The Australian arm of Chinese networking vendor Huawei today again defended itself against what it described by “faceless accusations” of espionage in foreign countries by “one newspaper”.
National newspaper The Australian today reported Huawei’s pitch for work supplying hardware to the National Broadband Network rollout would be “another test” in Australia’s relationship with China, depending on whether the company could “overcome the security taint of its links with the People’s Liberation Army” in its home country.
The newspaper has previously published investigations into the Chinese vendor’s Australian activities.

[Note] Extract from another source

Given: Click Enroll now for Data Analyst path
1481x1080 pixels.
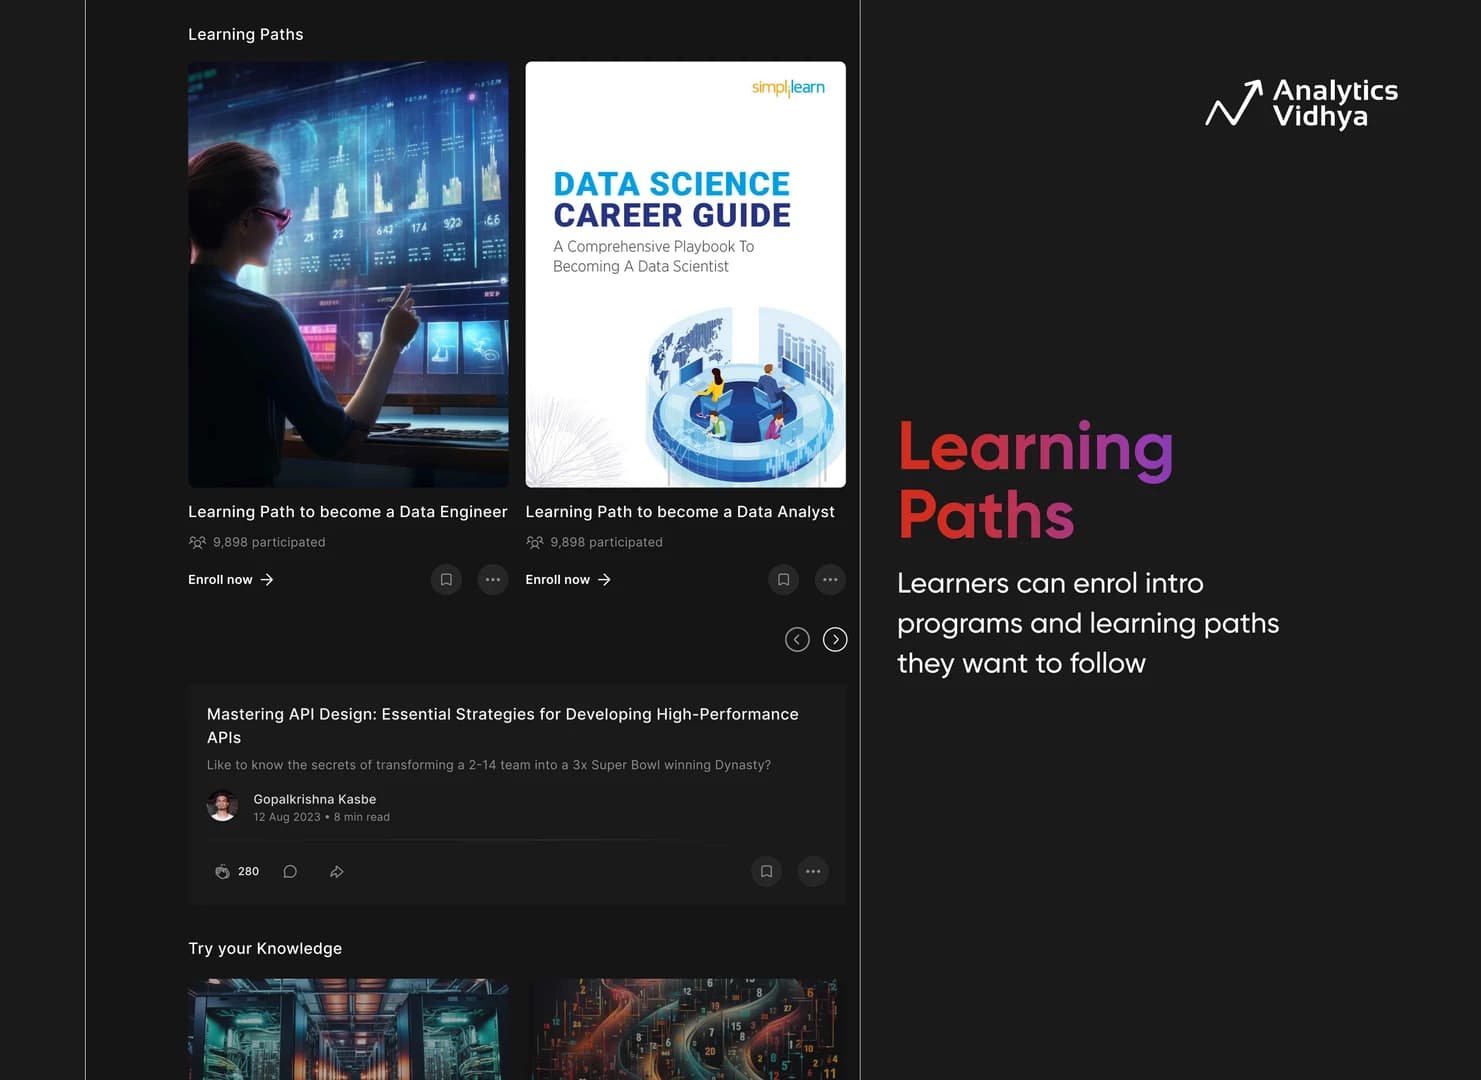Looking at the screenshot, I should tap(568, 580).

But in an interview with Sky News today, Huawei’s local director of Corporate and Public Affairs Jeremy Mitchell — who has held a similar position at Telstra — pointed out the company boasted 45 of the top 50 global telco operators as partners.
“It’s upsetting and disappointing that these sort of faceless accusations get made, but we know that those in the telecom industry know us, they know our reputation, and as I said, you know, you don’t get to the position that we get – number one in fixed networks across the globe – unless you deliver,” he said.
Asked about the Australian’s investigations into the vendor, Mitchell said: “Well it’s one newspaper in the whole of our operations globally.”
The news comes as Huawei continues to garner interest from Australian telcos, the latest being Telstra — which has included the company in trials of Long Term Evolution technology on its Next G mobile network, alongside European vendors Nokia Siemens Networks and Ericsson, which built Next G.
It is also one vendor in contention for a large network management deal at VHA, the company formed from the merger of mobile carriers Vodafone and Hutchison — again, with NSN and Ericsson.
Internationally, the vendor has a strong presence and is currently seeking to expand its power through bidding for a unit of US mobile giant Motorola. According to the Financial Times, Huawei is in talks with US defence and intelligence agencies to assuage espionage fears — going so far as to negotiate a ‘mitigation agreement’ in order to address any security concerns.